Limnology of the Meromictic Island Copper Mine pit lake Fisher, Timothy Simon Richmond


The BHP Billiton owned Island Copper Mine pit near Port Hardy, Vancouver Island, BC, Canada, was flooded in 1996 with seawater and capped with fresh water to form a meromictic pit lake (maximum depth 350 m and surface area 1.71 km ). The pit lake is being utilized as a passive treatment system for acid rock drainage (ARD). Conductivitytemperature- depth profiles (July 1997 to March 2001) document the evolving structure of the pit lake. Intensive measurements with two thermistor "chains" and a meteorological station (December 1999 to November 2000) enabled physical processes to be investigated. The pit lake has developed into three distinct layers: a brackish and well mixed upper layer; an intermediate layer circulated by ARD plumes; and a thermally convecting lower layer. The upper halocline has risen due to the injection of buoyant ARD into the base of the intermediate layer and entrainment of the halocline by the impinging ARD plume. The lower halocline fluctuated seasonally due to the balance between ARD plume erosion and lower layer thermal convection.

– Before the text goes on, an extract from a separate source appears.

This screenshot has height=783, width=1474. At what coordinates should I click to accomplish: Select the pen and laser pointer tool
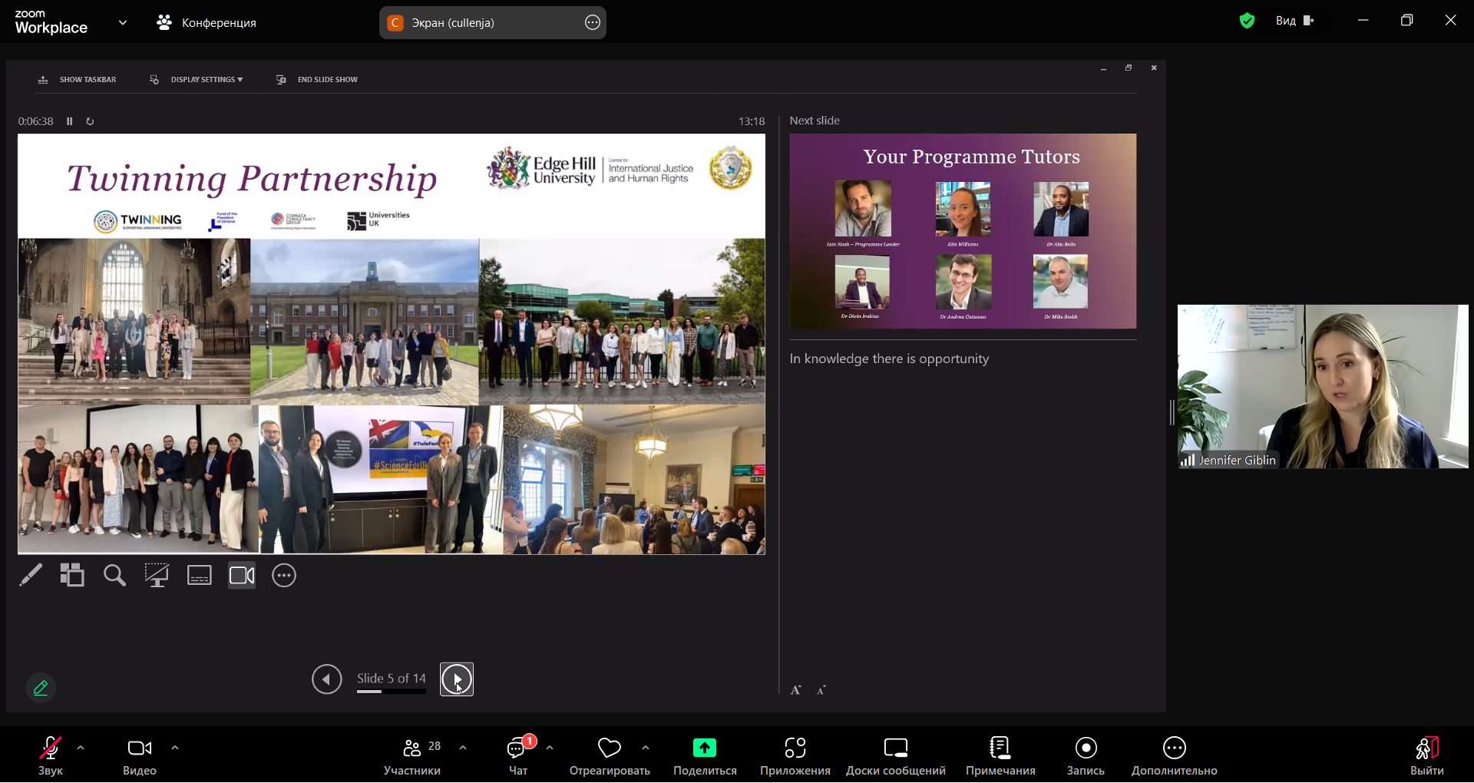pos(31,575)
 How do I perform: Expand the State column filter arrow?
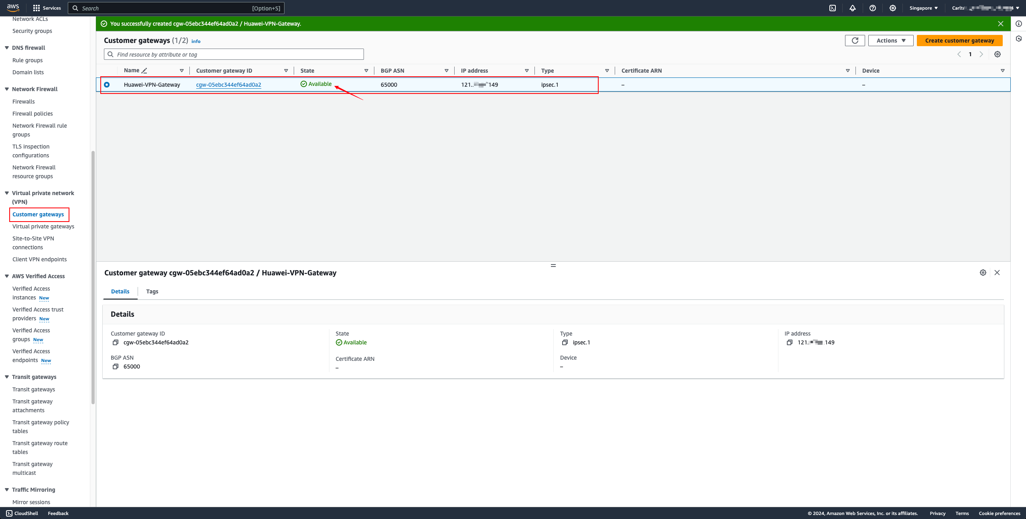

The true salinity was determined from the Practical Salinity Scale 1978 plus a time and layer dependent correction for non-seawater ions sourced from the ARD and submerged pit walls. The plume stirred intermediate layer was analogous to the filling box model (Baines and Turner, 1969), which explains the observed salinity and counter-stable temperature gradients. Lake length and width internal waves were identified at the upper halocline and their periods agreed with predictions. These internal waves appeared to degenerate by damping, not by non-linear steepening as predicted by theory. Conceptual models used to model the long-term evolution of the pit lake identified upwelling and/or erosion of the intermediate layer as potential failure modes. Clear from the conceptual models was the importance of maintaining the density stratification for the longterm stability of the meromictic structure. Detailed modeling with a one-dimensional process model DYRESM replicated some details of the pit lake, but did not adequately model wind mixing, nor did it allow for plume entrainment of the upper halocline.